Rector's Reflections 6 February 2025

Rector’s Reflections   

Thursday 6th February 2025

Why Thomas More Matters

In yesterday’s reflections, I shared some thoughts on Thomas’ Dialogue of Comfort, which he wrote while he was imprisoned in the Tower of London.  When Thomas had finished this work,  it turned out that he had time to write another book as well, before the time came when he would led out for execution. We can imagine Thomas setting down to write, knowing that at anytime he might be led out to die.  This knowledge would certainly serve to focus the mind.  Imagine yourself in Thomas’ position.  The end might come at any moment. You are a faithful Christian, and you know you will be executed because of your sincerely held beliefs.  You have the opportunity to put your thoughts down on paper.  You will hope they will be read by your friends and family after your death. So what do say? What do you write about?

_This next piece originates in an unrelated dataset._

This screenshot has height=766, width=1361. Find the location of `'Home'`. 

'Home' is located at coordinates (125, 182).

Thomas decided to write a spiritual book about the death of Jesus, with the title  Treatise on the Passion.  Thomas began writing it in English, and then moved into Latin.  I do not know why Thomas made this change.  As a skilled Humanist, he was equally at home in both English and Latin. Perhaps he was thinking that his work might be of interest to Christians in other countries, so it made sense to switch to Latin, which would be widely understood by Christians and academics throughout Western Europe. One his grandchildren, Mary Basset, later translated the Latin into English, so that the work could reach a wider audience.

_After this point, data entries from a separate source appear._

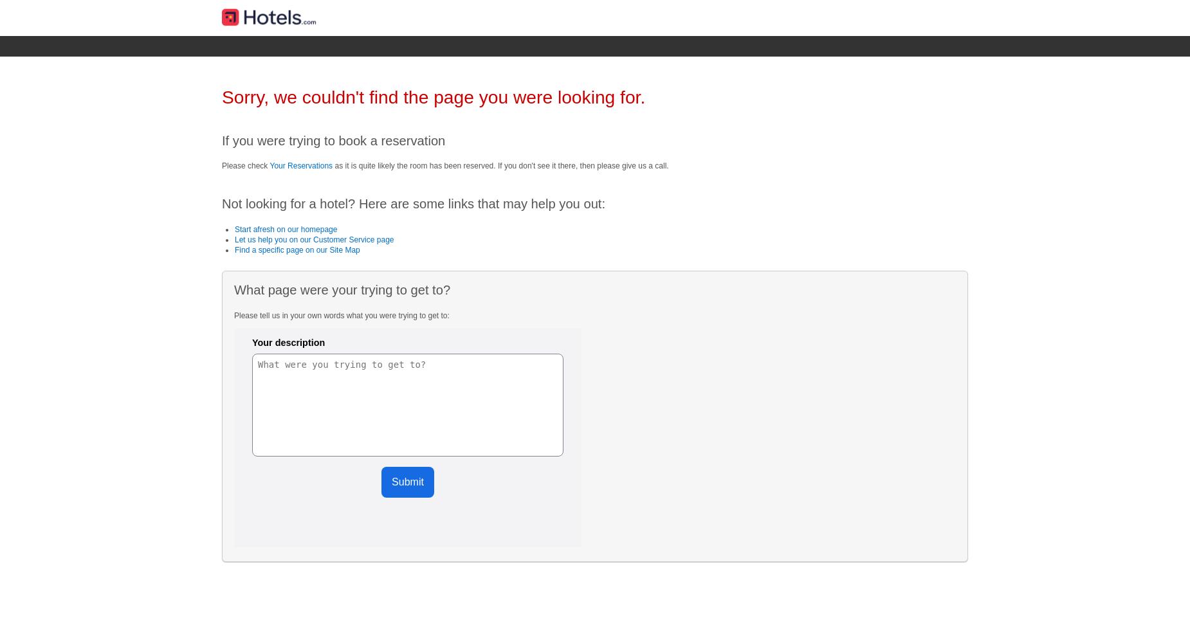  Describe the element at coordinates (285, 228) in the screenshot. I see `'Start afresh on our homepage'` at that location.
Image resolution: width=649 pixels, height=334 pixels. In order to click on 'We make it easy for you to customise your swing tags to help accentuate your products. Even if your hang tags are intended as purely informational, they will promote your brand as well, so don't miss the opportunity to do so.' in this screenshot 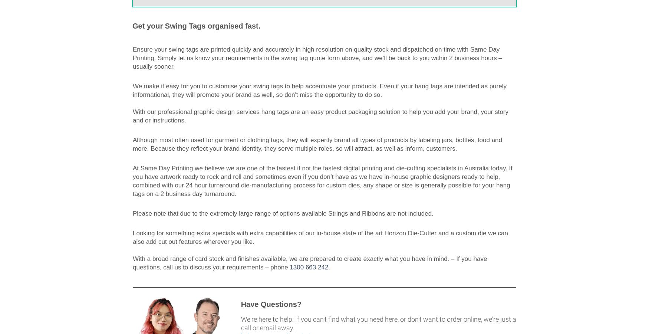, I will do `click(319, 90)`.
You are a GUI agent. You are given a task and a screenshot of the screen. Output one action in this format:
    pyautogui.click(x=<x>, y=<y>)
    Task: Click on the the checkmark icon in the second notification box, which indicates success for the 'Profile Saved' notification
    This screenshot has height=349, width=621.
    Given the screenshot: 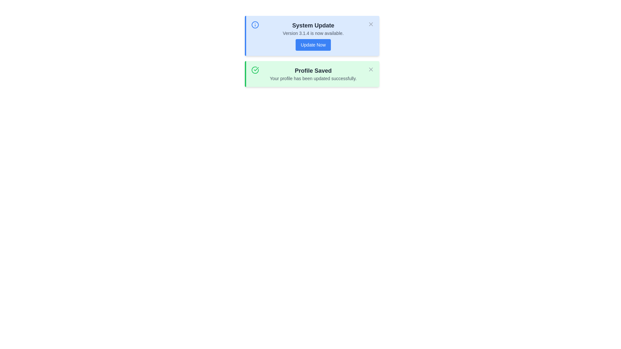 What is the action you would take?
    pyautogui.click(x=256, y=69)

For a Christian facing the prospect of death,  it made sense to meditate and reflect on the Passion of Christ. It was also a popular form of spirituality in the Late Middle Ages, and Thomas’ spirituality was formed during this period. He is often associated with all the new beginnings which were so much part of 16th Century Europe, especially the Renaissance and the Reformation,  but I think it is better to see Thomas as a flower of the Late Middle Ages. After all, Thomas  was born back in the 1478, and it was not until he well into his 30s or even 40s before  English culture and society began to make any significant move away from the world of the Middle Ages.

By the time Thomas came to write his Treatise on the Passion, he was a frightened man. Yes, he had a confident faith. But he was also a human being, and he was understandably fearful. He knew that he was about to be executed,  and it was quite possible that he would he would killed in a particularly gruesome fashion. Thomas was fearful, and we think the better of  him for this.  

So Thomas writes for fearful Christians –  to comfort his friends and family,  and perhaps above all, to comfort himself.   And in the course of his writing, he imagines Christ speaking the following words:

“Pluck up thy courage, faint heart; what though thou be fearful, sorry and weary, and standest in great dread of most painful torments, be of good comfort; for I myself have vanquished the whole world, and yet felt I far mor fear, sorrow, weariness, and much more inward anguish, too, when I considered my most bitter, painful Passion to press so fast upon me”.

 

“Pluck up thy courage”.  How often we need to hear Jesus speaking those words to us in our own lives, as we face our various  trials and tribulations.   “Pluck up thy courage” might well be an excellent motto for any Christian’s life.